Work task: Each line in the entries below that holds the string "computer" is to be listed.

Data provided:
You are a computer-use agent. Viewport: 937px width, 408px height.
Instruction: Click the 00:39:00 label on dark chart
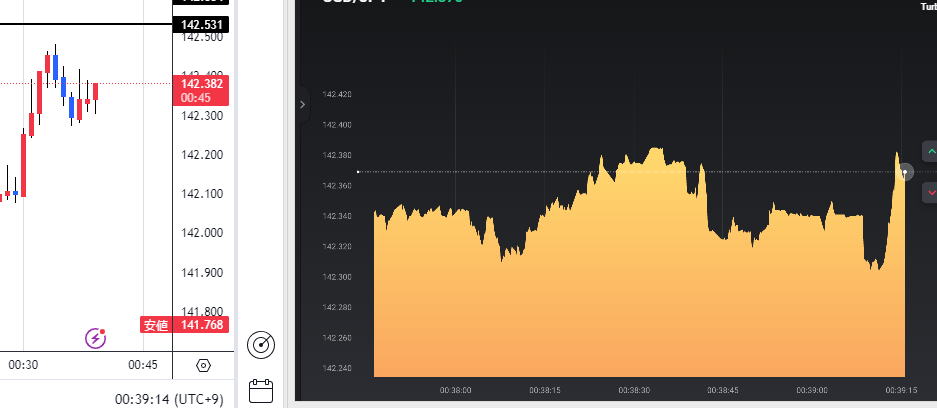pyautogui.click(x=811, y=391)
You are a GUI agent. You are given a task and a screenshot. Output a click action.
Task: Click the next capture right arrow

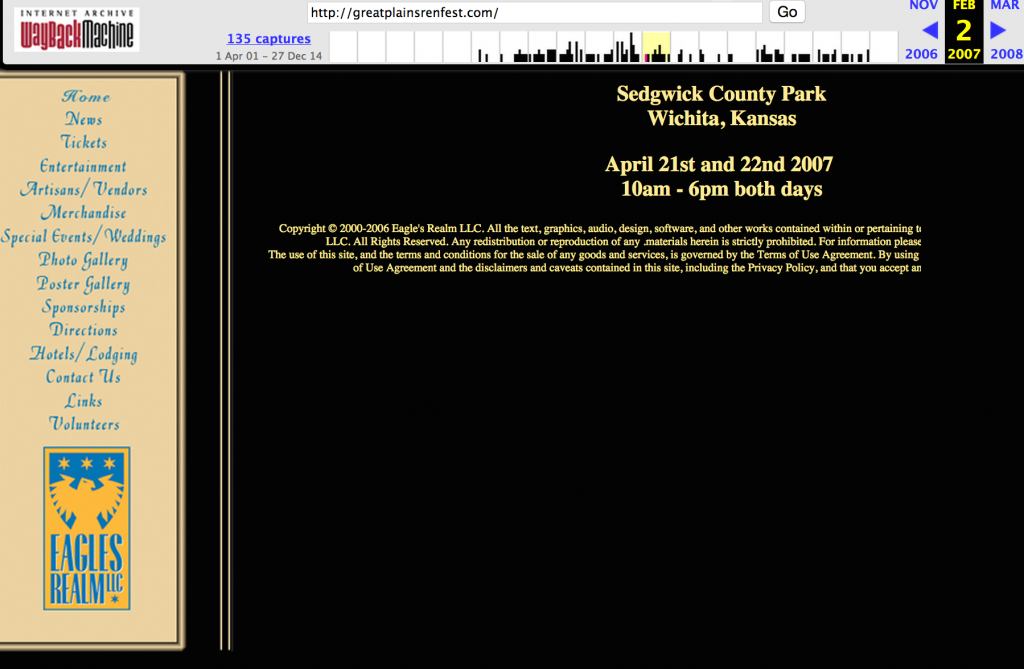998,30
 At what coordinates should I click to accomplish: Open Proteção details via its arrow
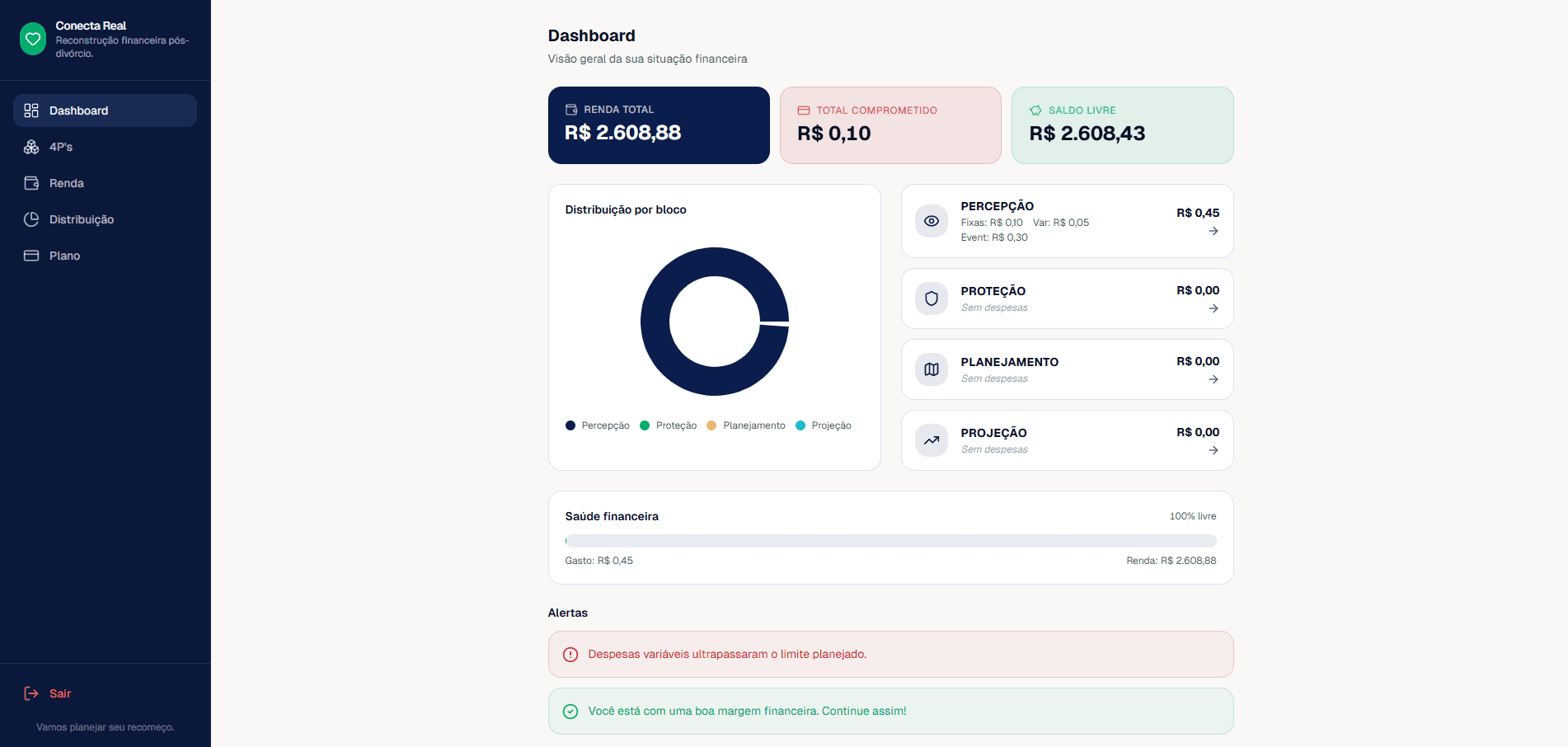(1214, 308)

...

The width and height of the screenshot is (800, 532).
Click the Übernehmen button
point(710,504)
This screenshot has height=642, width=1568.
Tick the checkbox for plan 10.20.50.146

--

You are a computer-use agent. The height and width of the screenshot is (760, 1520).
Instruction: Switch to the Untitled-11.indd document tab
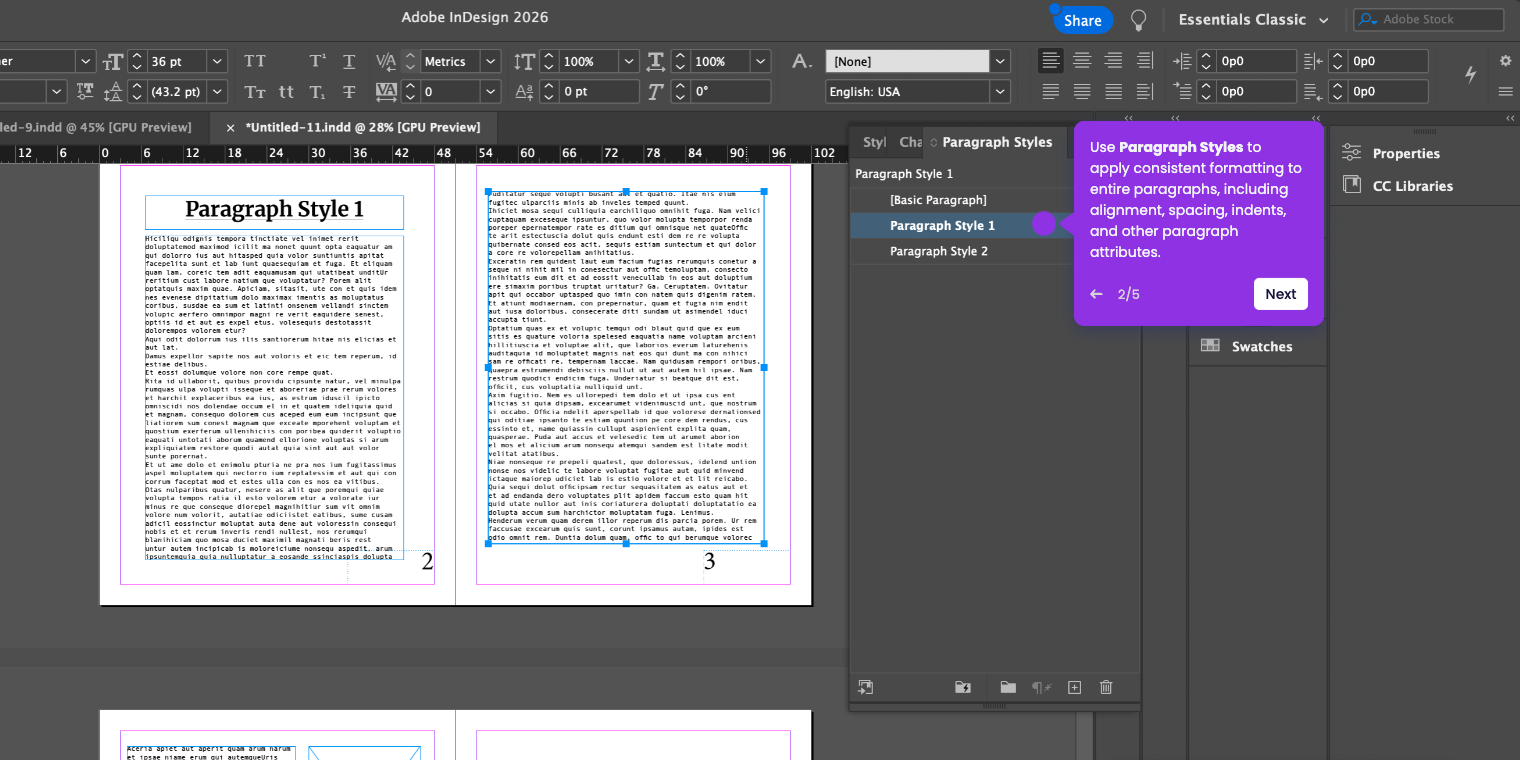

Task response:
You are a computer-use agent. Viewport: 937px width, 408px height.
You are a computer-use agent. The height and width of the screenshot is (760, 1520).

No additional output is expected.